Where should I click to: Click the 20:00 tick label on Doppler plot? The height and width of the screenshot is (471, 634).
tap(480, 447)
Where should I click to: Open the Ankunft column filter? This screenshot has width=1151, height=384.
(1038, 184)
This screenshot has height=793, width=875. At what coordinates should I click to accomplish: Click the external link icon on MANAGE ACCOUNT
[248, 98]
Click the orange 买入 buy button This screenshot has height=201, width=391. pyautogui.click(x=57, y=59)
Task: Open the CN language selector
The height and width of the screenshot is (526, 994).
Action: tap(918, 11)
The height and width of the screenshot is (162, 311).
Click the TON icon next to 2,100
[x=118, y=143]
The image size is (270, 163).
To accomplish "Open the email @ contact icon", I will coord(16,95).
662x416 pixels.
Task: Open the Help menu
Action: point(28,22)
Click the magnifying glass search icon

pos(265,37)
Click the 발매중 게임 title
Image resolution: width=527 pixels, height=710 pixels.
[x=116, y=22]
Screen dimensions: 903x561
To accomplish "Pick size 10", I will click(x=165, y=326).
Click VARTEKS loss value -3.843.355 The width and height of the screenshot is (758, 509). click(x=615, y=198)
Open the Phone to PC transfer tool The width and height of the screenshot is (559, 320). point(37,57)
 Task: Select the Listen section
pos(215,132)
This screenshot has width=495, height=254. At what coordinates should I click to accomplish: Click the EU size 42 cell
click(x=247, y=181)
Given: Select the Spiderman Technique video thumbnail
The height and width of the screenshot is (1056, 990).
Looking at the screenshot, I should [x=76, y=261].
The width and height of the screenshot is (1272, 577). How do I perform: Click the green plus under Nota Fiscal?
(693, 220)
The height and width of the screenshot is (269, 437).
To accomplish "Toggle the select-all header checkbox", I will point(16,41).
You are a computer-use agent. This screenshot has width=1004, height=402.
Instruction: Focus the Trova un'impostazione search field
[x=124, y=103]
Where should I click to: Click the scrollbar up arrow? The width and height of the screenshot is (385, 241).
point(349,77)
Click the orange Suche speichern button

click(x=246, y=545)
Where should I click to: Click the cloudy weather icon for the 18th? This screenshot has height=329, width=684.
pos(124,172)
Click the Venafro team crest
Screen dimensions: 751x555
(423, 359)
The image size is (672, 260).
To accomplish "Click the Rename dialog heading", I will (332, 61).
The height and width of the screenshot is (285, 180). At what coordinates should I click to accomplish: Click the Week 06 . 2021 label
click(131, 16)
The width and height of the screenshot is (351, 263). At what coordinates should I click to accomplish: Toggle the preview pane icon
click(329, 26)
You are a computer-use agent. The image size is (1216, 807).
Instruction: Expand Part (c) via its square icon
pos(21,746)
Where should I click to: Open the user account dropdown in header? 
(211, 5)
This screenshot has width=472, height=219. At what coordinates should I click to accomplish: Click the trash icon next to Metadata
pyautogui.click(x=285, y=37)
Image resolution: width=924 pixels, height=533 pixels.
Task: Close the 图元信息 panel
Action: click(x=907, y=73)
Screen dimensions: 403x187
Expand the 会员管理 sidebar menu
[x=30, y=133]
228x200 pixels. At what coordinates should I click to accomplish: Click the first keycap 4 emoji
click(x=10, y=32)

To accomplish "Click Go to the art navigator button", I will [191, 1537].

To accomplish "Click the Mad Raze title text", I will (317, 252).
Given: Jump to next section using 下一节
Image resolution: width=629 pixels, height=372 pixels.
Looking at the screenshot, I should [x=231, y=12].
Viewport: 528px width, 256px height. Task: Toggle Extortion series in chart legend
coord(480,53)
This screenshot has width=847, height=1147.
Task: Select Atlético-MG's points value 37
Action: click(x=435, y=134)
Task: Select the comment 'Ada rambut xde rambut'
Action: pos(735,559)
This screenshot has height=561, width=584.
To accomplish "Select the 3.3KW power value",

____________________

Write out once more the lines above beginning at the line with "228x200 pixels. At"; continue through the final line and stop there.

228x200 pixels. At what coordinates should I click to accomplish: Click the first keycap 4 emoji
click(x=10, y=32)

To accomplish "Click Go to the art navigator button", I will [191, 1537].

To accomplish "Click the Mad Raze title text", I will (317, 252).
Given: Jump to next section using 下一节
Image resolution: width=629 pixels, height=372 pixels.
Looking at the screenshot, I should [x=231, y=12].
Viewport: 528px width, 256px height. Task: Toggle Extortion series in chart legend
coord(480,53)
This screenshot has width=847, height=1147.
Task: Select Atlético-MG's points value 37
Action: click(x=435, y=134)
Task: Select the comment 'Ada rambut xde rambut'
Action: pos(735,559)
This screenshot has height=561, width=584.
To accomplish "Select the 3.3KW power value",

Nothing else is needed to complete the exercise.